(TASK DESCRIPTION):
The entries that follow include a run beginning at the line with "This screenshot has height=872, width=560." and ending at the line with "Screen dimensions: 640x443"; restate that run word for word and leave the rest out.

(DATASET CONTENT):
——————————
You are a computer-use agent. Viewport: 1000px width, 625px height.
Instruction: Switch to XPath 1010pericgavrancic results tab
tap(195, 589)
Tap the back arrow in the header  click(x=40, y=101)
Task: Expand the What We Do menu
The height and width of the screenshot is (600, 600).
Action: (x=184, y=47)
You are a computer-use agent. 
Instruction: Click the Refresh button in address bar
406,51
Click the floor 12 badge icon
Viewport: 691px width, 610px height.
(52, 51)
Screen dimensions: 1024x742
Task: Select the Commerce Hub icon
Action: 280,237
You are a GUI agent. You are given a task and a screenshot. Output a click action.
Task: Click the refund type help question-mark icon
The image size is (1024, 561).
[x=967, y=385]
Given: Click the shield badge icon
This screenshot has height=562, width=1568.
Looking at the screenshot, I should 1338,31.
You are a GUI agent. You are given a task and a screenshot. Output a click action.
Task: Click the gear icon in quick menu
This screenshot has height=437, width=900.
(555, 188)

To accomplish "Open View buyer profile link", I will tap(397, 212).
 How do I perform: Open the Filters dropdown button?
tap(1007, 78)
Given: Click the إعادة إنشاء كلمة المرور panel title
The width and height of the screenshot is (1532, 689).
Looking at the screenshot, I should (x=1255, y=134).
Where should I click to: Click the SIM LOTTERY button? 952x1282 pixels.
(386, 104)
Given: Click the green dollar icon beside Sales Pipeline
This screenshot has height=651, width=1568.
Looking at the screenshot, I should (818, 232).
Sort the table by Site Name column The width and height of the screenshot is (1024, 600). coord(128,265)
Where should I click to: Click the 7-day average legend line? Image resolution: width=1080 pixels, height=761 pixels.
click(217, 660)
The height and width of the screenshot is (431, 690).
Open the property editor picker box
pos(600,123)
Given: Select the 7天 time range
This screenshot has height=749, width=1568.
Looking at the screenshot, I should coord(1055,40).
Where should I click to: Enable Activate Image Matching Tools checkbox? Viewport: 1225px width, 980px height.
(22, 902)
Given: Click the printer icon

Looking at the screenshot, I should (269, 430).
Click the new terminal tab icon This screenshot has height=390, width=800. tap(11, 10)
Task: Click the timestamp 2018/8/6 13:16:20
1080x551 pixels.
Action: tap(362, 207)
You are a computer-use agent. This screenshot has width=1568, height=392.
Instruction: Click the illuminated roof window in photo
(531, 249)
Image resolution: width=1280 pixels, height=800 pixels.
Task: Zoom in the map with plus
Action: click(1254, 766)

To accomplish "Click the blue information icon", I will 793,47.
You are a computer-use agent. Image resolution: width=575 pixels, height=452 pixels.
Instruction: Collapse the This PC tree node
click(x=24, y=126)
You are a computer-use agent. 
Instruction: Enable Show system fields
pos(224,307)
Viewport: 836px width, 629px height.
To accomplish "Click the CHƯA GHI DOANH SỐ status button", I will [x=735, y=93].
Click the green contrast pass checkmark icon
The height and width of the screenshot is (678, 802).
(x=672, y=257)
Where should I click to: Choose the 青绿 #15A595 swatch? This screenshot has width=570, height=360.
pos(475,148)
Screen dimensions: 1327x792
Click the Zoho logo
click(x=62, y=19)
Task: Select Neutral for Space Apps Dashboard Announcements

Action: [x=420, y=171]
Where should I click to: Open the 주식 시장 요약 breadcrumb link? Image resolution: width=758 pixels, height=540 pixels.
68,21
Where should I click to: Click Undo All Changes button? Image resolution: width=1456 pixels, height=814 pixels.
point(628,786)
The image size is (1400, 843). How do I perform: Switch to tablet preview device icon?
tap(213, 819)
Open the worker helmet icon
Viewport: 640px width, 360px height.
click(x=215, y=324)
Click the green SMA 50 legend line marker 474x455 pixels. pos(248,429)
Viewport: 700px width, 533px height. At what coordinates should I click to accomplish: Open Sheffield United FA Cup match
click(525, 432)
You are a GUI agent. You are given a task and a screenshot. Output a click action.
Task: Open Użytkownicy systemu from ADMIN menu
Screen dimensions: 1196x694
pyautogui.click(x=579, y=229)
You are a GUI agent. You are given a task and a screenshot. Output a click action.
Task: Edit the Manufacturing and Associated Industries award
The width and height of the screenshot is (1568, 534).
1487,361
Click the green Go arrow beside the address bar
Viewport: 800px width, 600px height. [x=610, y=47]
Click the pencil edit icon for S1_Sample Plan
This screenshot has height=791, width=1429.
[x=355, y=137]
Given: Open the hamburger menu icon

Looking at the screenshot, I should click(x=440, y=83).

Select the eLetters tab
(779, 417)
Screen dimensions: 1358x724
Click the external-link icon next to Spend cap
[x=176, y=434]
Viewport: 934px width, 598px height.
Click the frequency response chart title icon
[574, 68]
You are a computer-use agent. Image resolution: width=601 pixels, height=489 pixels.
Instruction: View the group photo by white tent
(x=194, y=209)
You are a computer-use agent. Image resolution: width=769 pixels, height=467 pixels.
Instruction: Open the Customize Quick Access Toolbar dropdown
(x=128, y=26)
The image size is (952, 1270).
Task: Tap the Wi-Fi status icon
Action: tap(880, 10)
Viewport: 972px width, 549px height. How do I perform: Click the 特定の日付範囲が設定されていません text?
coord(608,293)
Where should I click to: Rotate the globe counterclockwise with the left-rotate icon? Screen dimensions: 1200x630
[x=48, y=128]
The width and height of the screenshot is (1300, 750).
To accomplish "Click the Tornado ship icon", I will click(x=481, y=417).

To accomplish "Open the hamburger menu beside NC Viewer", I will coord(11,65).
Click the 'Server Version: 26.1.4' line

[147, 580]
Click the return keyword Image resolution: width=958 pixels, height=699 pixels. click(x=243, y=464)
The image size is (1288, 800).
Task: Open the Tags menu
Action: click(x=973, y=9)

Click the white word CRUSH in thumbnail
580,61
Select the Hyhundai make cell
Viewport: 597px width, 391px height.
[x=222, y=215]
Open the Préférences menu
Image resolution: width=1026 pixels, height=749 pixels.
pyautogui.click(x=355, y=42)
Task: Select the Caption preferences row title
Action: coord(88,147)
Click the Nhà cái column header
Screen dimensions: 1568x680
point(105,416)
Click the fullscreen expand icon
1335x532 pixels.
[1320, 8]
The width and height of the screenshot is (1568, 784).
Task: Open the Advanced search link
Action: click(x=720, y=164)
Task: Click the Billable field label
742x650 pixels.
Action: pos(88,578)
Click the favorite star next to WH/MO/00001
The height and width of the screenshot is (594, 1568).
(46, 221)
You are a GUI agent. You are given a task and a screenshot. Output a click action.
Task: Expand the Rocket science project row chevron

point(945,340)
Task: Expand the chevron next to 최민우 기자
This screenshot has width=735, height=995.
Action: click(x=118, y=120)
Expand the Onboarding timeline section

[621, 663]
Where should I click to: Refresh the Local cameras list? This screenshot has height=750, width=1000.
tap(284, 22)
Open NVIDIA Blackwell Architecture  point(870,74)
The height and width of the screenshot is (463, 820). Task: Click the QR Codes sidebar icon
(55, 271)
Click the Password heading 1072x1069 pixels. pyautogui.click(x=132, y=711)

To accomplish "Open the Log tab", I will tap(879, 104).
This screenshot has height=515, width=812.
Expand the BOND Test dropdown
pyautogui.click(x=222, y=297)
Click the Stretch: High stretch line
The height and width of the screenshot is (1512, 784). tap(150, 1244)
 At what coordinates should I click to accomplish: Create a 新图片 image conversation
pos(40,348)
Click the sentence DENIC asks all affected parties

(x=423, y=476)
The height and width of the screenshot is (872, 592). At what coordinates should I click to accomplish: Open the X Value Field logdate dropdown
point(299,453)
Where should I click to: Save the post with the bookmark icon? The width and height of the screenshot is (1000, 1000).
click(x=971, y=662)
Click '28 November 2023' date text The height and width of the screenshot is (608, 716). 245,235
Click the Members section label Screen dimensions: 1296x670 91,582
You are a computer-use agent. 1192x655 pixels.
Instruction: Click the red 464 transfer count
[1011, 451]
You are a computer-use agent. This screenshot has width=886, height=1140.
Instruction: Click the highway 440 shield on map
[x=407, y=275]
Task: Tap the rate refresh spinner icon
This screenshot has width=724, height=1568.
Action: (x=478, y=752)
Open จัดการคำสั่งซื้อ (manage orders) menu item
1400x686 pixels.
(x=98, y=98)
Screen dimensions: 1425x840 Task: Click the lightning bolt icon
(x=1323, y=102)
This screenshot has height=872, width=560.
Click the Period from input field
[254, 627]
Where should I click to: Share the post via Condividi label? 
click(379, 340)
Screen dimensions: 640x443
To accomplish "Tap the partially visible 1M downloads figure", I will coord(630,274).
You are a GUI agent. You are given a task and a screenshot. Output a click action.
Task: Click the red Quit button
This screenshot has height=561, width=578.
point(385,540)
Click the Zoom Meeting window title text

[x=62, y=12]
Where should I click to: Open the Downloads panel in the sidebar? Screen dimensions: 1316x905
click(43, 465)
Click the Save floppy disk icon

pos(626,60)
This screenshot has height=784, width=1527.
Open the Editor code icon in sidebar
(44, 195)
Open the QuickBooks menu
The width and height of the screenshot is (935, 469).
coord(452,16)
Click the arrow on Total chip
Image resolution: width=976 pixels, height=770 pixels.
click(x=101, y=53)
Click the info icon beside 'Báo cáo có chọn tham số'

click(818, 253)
——————————
(RESPONSE):
This screenshot has height=872, width=560.
Click the Period from input field
[254, 627]
Where should I click to: Share the post via Condividi label? 
click(379, 340)
Screen dimensions: 640x443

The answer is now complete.